In July 2019, OCR received a complaint alleging beginning in June 2019 the patient made multiple attempts to get copies of their medical records. NY Spine provided some but not all of the records. The diagnostic films specifically requested were not provided. After the OCR investigated in October 2020 the patient received all of the requested medical records.
- Dignity Health dba St. Joseph’s Hospital and Medical Center (SJHMC) – $160,000 to settle the violation and entered into a corrective action.
In April 2018, the OCR received a complaint alleging starting in January 2018 the patient made multiple requests to obtain a copy of the son’s medical record as the personal representative. SJMHC provided some of the records but not all of them. The representative followed up in March, April, and May 2018 with SJHMC and despite all the attempted requests the requested records were still not provided. As a result of the OCR’s investigation, SJHMC subsequently provided a copy of all the requested records on December 19, 2019 – more than 22 months after the initial request.
- Arbour Hospital (Arbour) – $65,000 to settle the violation and entered into a corrective action.

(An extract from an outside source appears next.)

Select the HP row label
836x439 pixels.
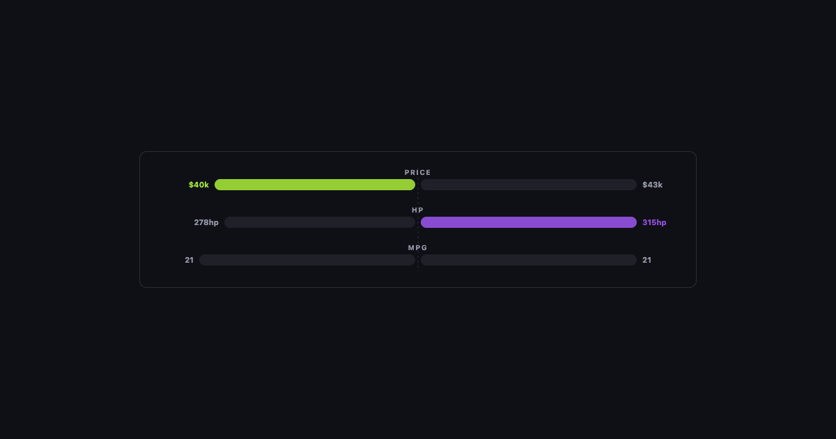pos(418,210)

In July 2019, an initial complaint was filed alleging Arbour did not timely respond to a patient’s record request in May 2019. The OCR provided assistance to Arbour regarding the HIPAA Right of Access requirements. Unfortunately, Arbour did not head the ORC’s advice, resulting in a second complaint filed later in July 2019. The OCR initiated a second investigation and confirmed Arbour failed to meet the timely access requirements. At the outcome of the OCR investigation Arbour finally provide the patient with their requested records in November 2019.

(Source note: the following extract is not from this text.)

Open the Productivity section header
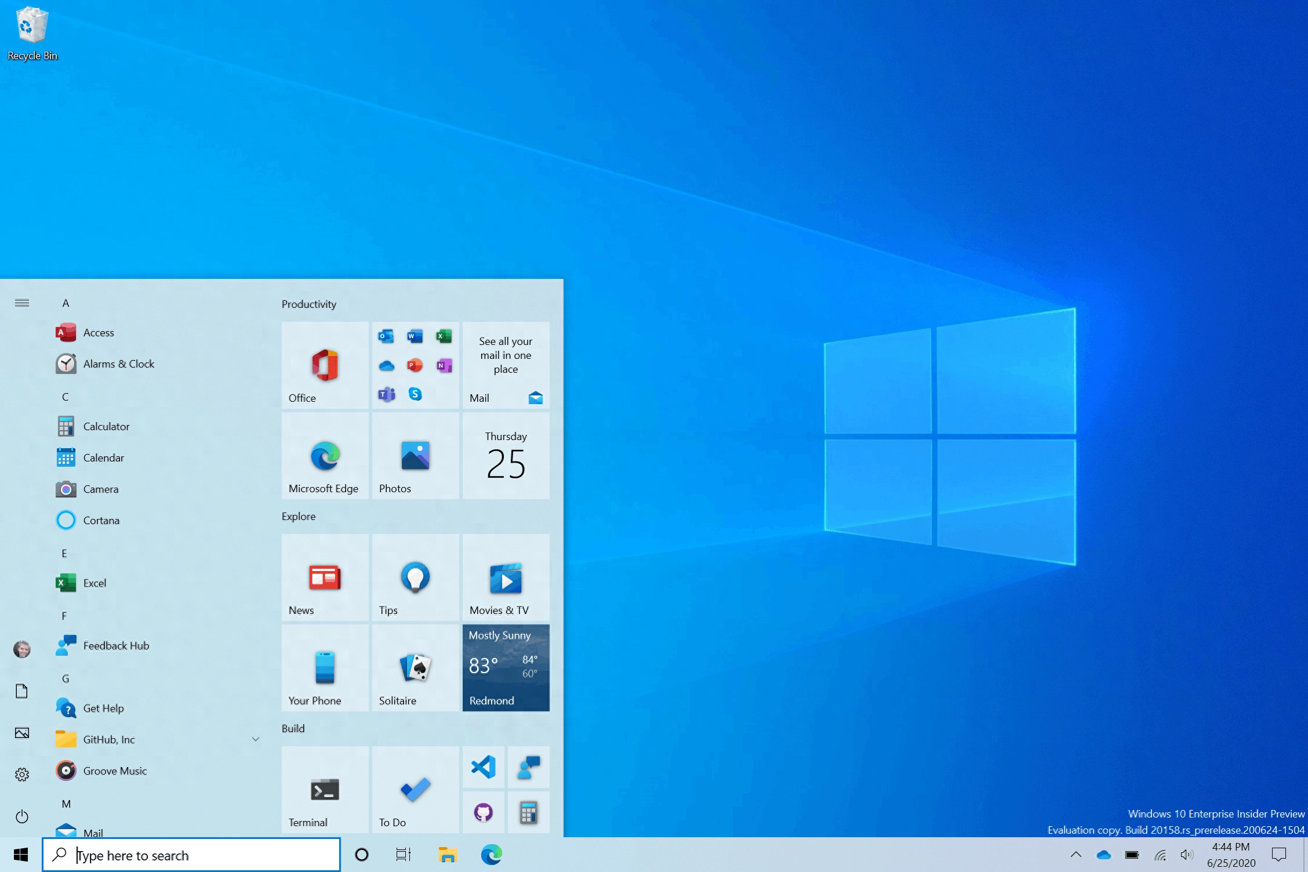 (307, 304)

- Village Plastic Surgery (VPS) – $30,000 to settle the violation and entered into a corrective action.
In September 2019, an initial complaint was filed with the OCR claiming VPS failed to respond to a patient’s request for records access in August 2019. The OCR completed their investigation confirming the allegations in the complaint.
If any indication from this investigation, the OCR may be losing tolerance and issuing penalties at the outset of confirming allegations rather than providing guidance. There has been a pattern of the OCR providing technical guidance and the complainant still not receiving compliance in their request resulting in a subsequent OCR investigation and issuing a financial penalty at the end of the subsequent investigation.
What is the law?
Under the HIPAA Privacy Rule’s right of access requirements, covered entities must act on a request for access no later than 30 days after receipt of the request. If a covered entity denies a request in whole or in part the covered entity must provide a written denial. The denial must be provided timely and be drafted in plain language.

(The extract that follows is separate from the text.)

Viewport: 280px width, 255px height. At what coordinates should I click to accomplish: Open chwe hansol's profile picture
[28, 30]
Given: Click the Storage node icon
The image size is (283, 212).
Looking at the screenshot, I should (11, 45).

There are some exceptions under the law in which certain types of records such as psychotherapy notes and research studies (with proper consent). There are other restrictions beyond those mentioned here.
Avoiding OCR Investigation
There are great lessons that can be learned from these enforcement actions. They were all avoidable had the entities complied with the law. The Access to Protected Health Information applies the same whether it is a solo practice or larger covered entity.
If an organization or practice relies on a third party to manage release of records, ensure they are complying with the law. Request to review the policies, procedures, education, and onboarding education of new staff. Do they have a Privacy Officer dedicated to overseeing enforcement of company policies and regulations? If you are in the process of securing a third-party vendor carefully vet the organization.
What section of the law applies to access to records?
HIPAA Privacy Rule’s right of access requirements (45 C.F.R. § 164.524) is the Federal law which was enforced for these cases. There may also be state laws as well.